公爵の娘と墓守りの青年
「いたた……。ちょっとネリー! 痛いって。傷のところを叩かないでくれよ」
「知らないっ! あれ程、怪我しないでって言ったのに、怪我して……!」
口を膨らませて、ネレヴェーユは上目遣いでカイを見た。
「え? これ、怪我に入るの? 俺にとってはちょっとやんちゃなかすり傷なんだけど」
「何処がちょっとやんちゃよ。私が来る前は痛がってたくせに」
むすっとした顔でネレヴェーユはさらりと躱そうとするカイに言った。
リフィーアが小屋で眠っているのに安心したカイは、左の二の腕に負った傷に包帯を巻いているところをネレヴェーユに見つかってしまった。

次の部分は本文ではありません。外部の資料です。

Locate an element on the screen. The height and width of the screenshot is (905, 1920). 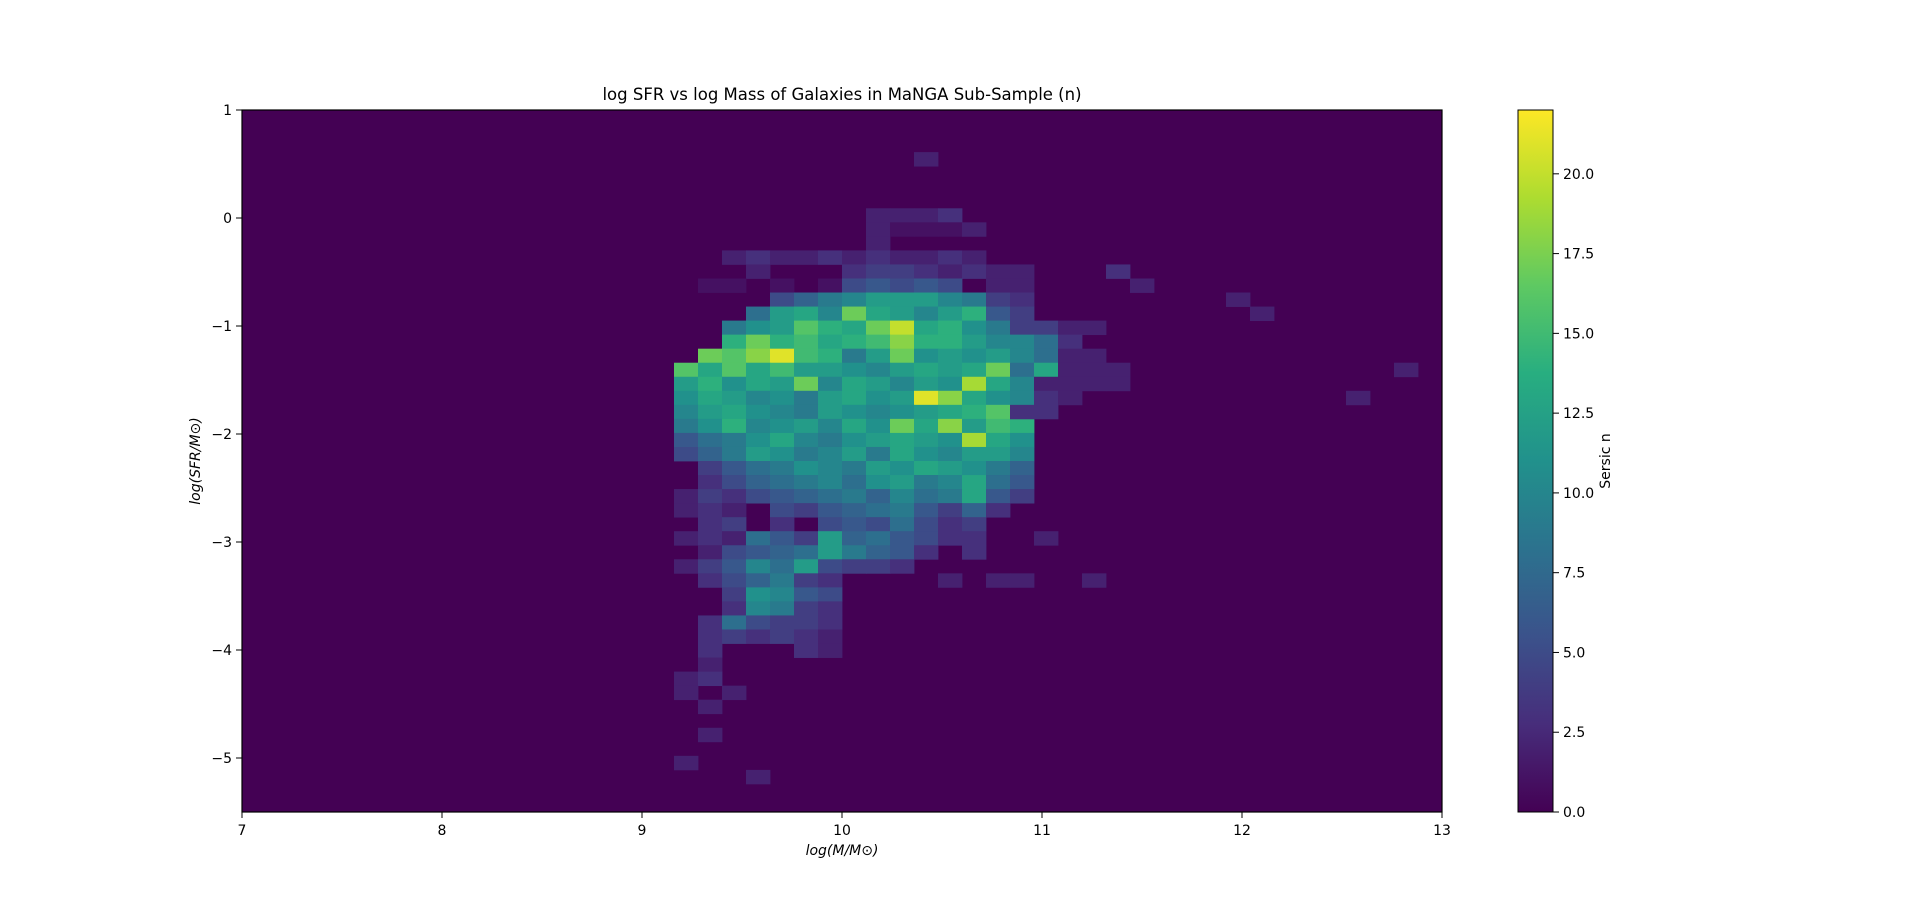
x-tick-label: 8 is located at coordinates (442, 831).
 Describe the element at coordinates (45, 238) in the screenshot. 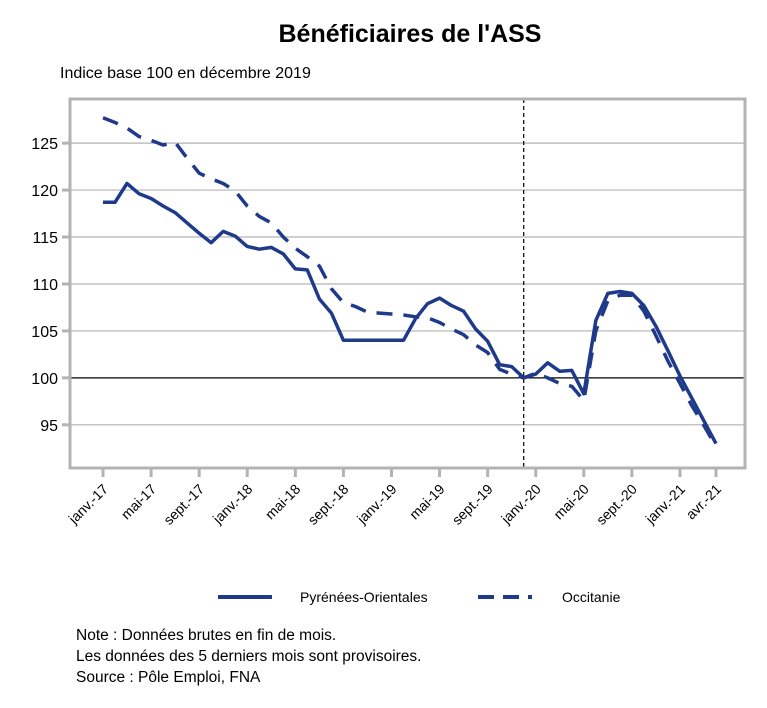

I see `y-tick-label: 115` at that location.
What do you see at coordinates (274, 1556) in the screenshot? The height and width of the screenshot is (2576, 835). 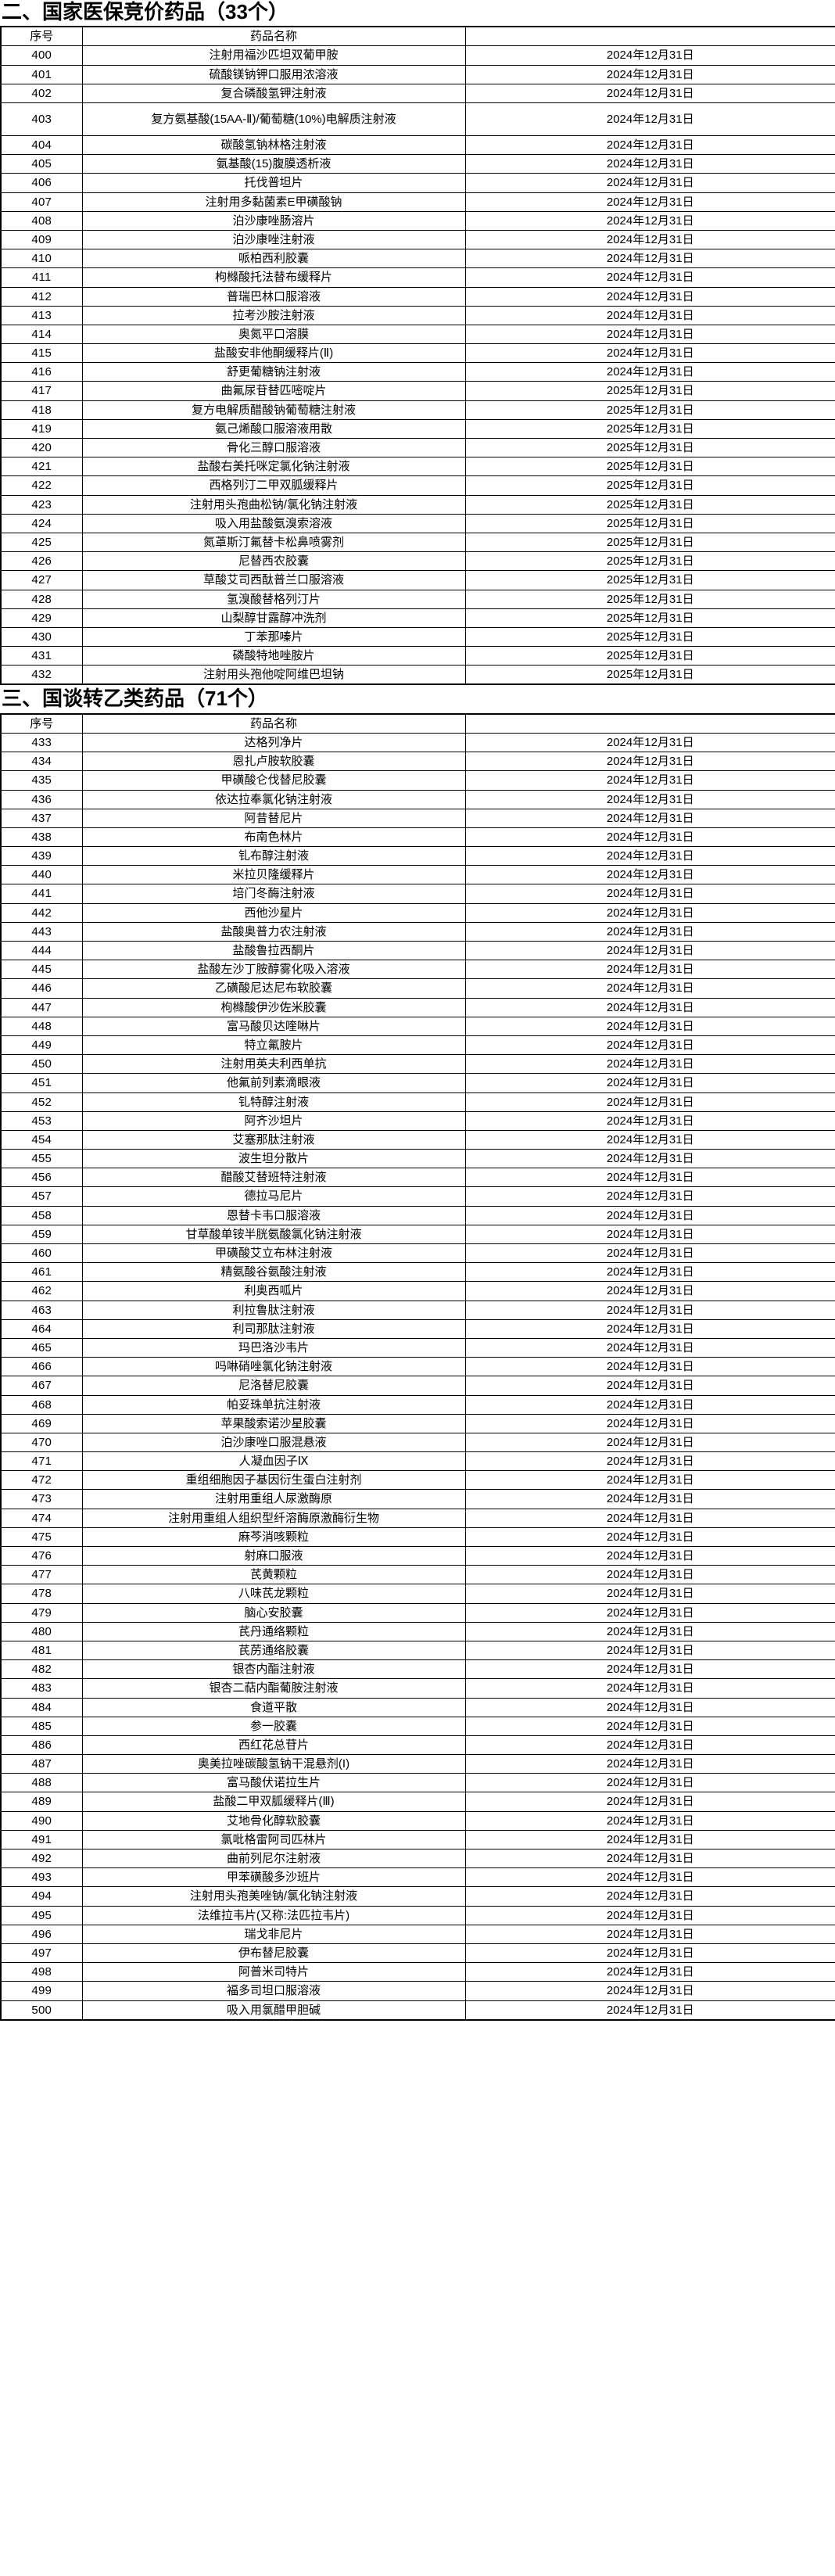 I see `cell-drug-name: 射麻口服液` at bounding box center [274, 1556].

慌てて隠そうとすると、ネレヴェーユに怒られ、現在に至る。
「痛がってないよ。血も流れてないし、傷も本当にかすり傷だし。心配してくれるのは嬉しいけど、大丈夫だって。ね?」
小さく微笑して、カイはネレヴェーユを安心させるように彼女の手に触れ、頷いた。
「……分かったわ。かすり傷って信じるわ。でも、次に怪我したら怒るから」
「うん、分かった。ありがとう、ネリー」
大きく頷き、カイは安堵の息を洩らす。